Schreiben Sie aus dem Text zum Säumniszuschlag den Abschnitt wörtlich ab, beginnend mit „Das Bundesfinanzgericht hat“ und weiter bis einschließlich „als unbegründet abgewiesen.“.

- ZU LESENDER TEXT
------------------------------------

Säumniszuschlag ist eine objektive Säumnisfolge

Entscheidungstext

IM NAMEN DER REPUBLIK

Das Bundesfinanzgericht hat durch die Richterin ***Ri*** in der Beschwerdesache ***Bf1***, ***Bf1-Adr*** vertreten durch Erwachsenenvertretung, über die Beschwerde vom gegen den Bescheid des Finanzamtes Österreich vom über die Festsetzung eines ersten Säumniszuschlages betreffend die Rückforderung der Familienbeihilfe 2021, Steuernummer ***BF1StNr1***, zu Recht erkannt:

Die Beschwerde wird gemäß § 279 BAO als unbegründet abgewiesen.

Gegen dieses Erkenntnis ist eine Revision an den Verwaltungsgerichtshof nach Art. 133 Abs. 4 Bundes-Verfassungsgesetz (B-VG) nicht zulässig.

Entscheidungsgründe

Mit Bescheid über die Festsetzung eines ersten Säumniszuschlages vom wurde betreffend die Rückforderung der Familienbeihilfe 2021 in Höhe von Euro 2.974,00 gemäß § 217 Abs.1 und 2 der Bundesabgabenordnung (BAO) ein Säumniszuschlag mit 2 %, das sind Euro 59,48, festgesetzt.

------------------------------------

- Zeigeeinträge zu Dokumenten und Screenshots
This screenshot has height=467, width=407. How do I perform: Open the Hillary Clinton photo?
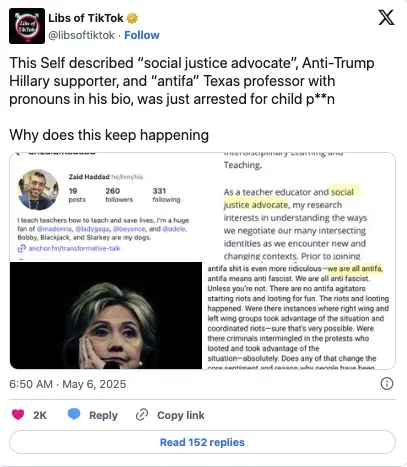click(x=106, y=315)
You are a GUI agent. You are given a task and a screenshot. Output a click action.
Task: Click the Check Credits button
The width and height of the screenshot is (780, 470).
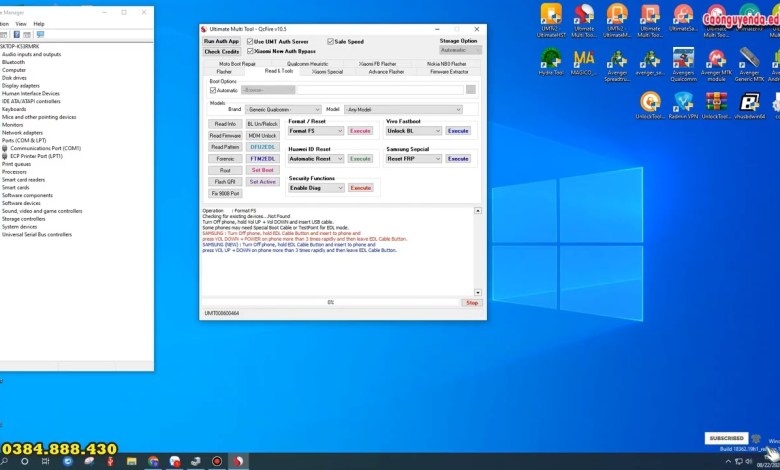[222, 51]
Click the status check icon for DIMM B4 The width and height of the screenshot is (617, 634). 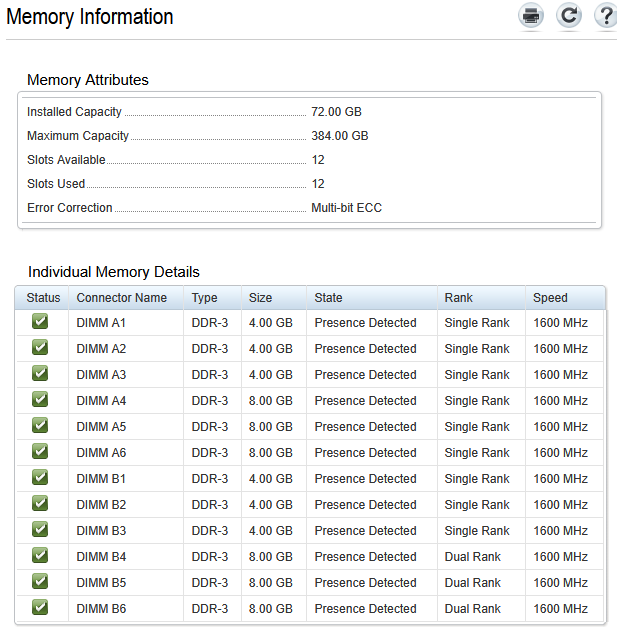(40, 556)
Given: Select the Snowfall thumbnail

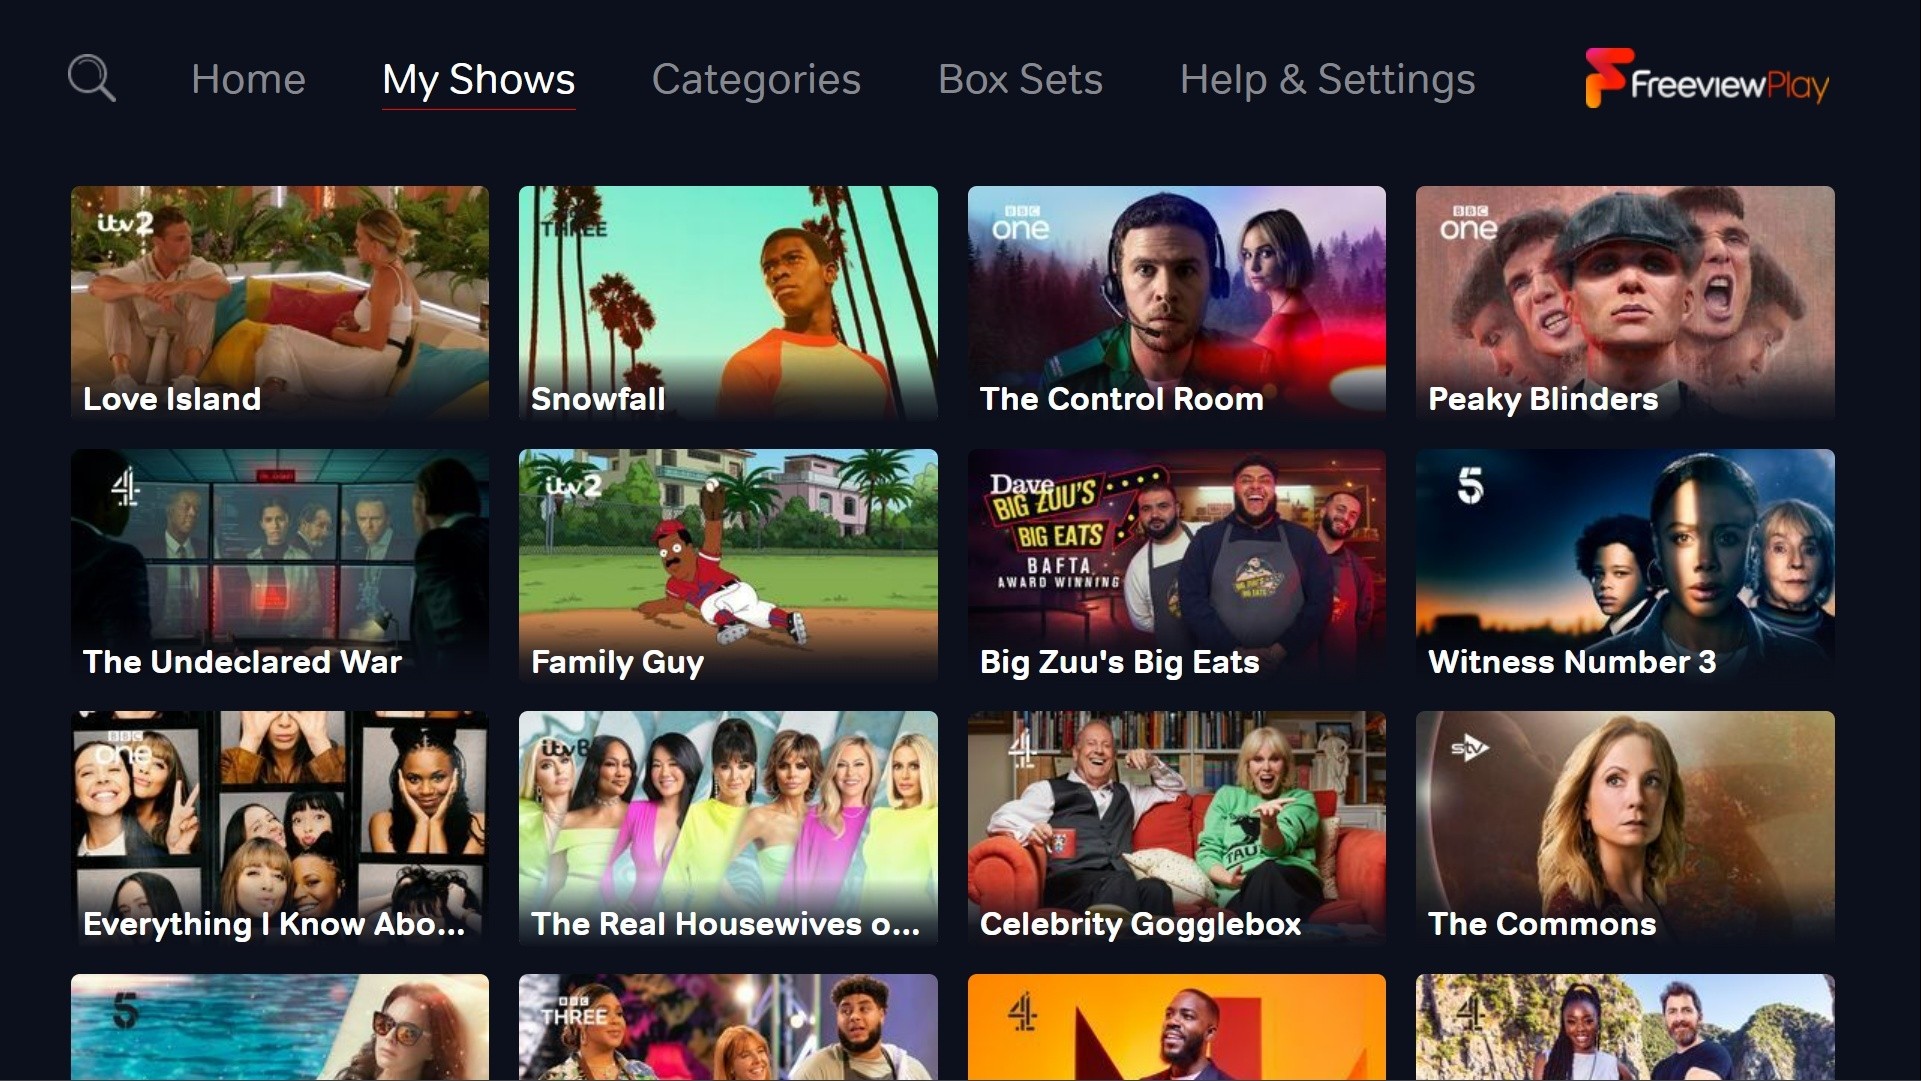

------------------------------------

- DIE ANTWORT
Das Bundesfinanzgericht hat durch die Richterin ***Ri*** in der Beschwerdesache ***Bf1***, ***Bf1-Adr*** vertreten durch Erwachsenenvertretung, über die Beschwerde vom gegen den Bescheid des Finanzamtes Österreich vom über die Festsetzung eines ersten Säumniszuschlages betreffend die Rückforderung der Familienbeihilfe 2021, Steuernummer ***BF1StNr1***, zu Recht erkannt:

Die Beschwerde wird gemäß § 279 BAO als unbegründet abgewiesen.